In the final round, I fought against Zenboy, aka Michael Downey.  I had my Later Carthaginians, and Zenboy played his Later Achaemenid Persians.  He defended, and placed a wood on one side with two gentle hills and a road that played no effect in the game.

This was a much more straightforward fight than the previous one: we stood in a line and walked straight forward, both of us happy with the element-to-element matchups we had.  Zenboy lost his Scythed Chariot early on against my psiloi, and it was all downhill from there.  Judging by the final photo at the right, I ended up losing only one light horse, and he lost 5 (since the SCh didn’t count towards victory).

The most interesting part of the game was when I used my warband against his psiloi-supported auxilia.  I used one warband to turn the psiloi out of supporting position, and attacked with the front warband first.  He killed the auxilia, and then advanced into flank support position for the second combat against his psiloi, which also died.  I learned something; maybe next time I’ll be able to set that one up on purpose 🙂

I really enjoyed this event, despite the fact that every round I played with or against an army I brought, and only one army in one game was an army I don’t own.  All my opponents were fun to play with, and I learned some tangible lessons.  I like the balancing factor provided by people playing with armies other than their own.

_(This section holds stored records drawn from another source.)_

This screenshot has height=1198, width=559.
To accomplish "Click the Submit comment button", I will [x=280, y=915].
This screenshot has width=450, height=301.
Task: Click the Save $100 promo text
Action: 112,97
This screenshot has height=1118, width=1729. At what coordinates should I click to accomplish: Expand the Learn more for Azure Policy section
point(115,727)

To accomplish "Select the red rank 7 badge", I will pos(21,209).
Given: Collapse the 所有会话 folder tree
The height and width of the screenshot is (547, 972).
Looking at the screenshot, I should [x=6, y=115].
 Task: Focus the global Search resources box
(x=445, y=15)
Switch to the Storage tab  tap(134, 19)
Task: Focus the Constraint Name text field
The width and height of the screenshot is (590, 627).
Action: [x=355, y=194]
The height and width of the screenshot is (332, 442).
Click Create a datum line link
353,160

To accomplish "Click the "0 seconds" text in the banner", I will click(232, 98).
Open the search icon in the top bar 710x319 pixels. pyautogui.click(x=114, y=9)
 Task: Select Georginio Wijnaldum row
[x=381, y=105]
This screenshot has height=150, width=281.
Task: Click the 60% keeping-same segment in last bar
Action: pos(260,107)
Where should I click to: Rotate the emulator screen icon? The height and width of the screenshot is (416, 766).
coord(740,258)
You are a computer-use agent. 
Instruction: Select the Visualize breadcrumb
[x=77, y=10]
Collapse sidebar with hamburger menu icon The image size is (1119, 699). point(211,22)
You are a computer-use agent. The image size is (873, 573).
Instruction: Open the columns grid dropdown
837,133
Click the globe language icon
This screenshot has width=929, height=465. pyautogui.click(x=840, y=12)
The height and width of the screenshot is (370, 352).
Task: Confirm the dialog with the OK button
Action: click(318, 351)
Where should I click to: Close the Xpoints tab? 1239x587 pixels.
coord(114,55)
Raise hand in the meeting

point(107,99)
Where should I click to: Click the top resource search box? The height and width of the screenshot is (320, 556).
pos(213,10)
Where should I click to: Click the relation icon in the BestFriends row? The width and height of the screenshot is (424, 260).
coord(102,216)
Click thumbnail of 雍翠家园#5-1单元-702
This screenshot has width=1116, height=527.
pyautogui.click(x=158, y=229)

I’d like to play another scramble format event, but next time I hope I get to play with some new and intresting armies.

Fall-In 2010: 1491 Pyramid Event

There were two niche events covering the same theme: American armies.  Since I had painted my Tlingit (IV/11) and a camp, I originally planned to play in both events.  After playing in the first event on Friday night, I was uninspired to get up early on Saturday just for my bows to die versus Warbands again.

“1491” was a pyramid format event on Friday night.  In this format, the first round is a series of 1-on-1 games.  In the second round, the winners and losers are combined to form two player teams who play each other, carrying over their losses from the first round.  Luckily we had 8 players, allowing the third round to be two full four-on-four games.

I’ve enjoyed the Pyramid format in the past, but unfortunately I didn’t have as much fun this time.  Although I really like the way my Tlingit look, the Northwest Americans (IV/11) just aren’t very competitive against their contemporary enemies.  They have 10 bows, and I didn’t play against anything except warband-heavy armies in this event.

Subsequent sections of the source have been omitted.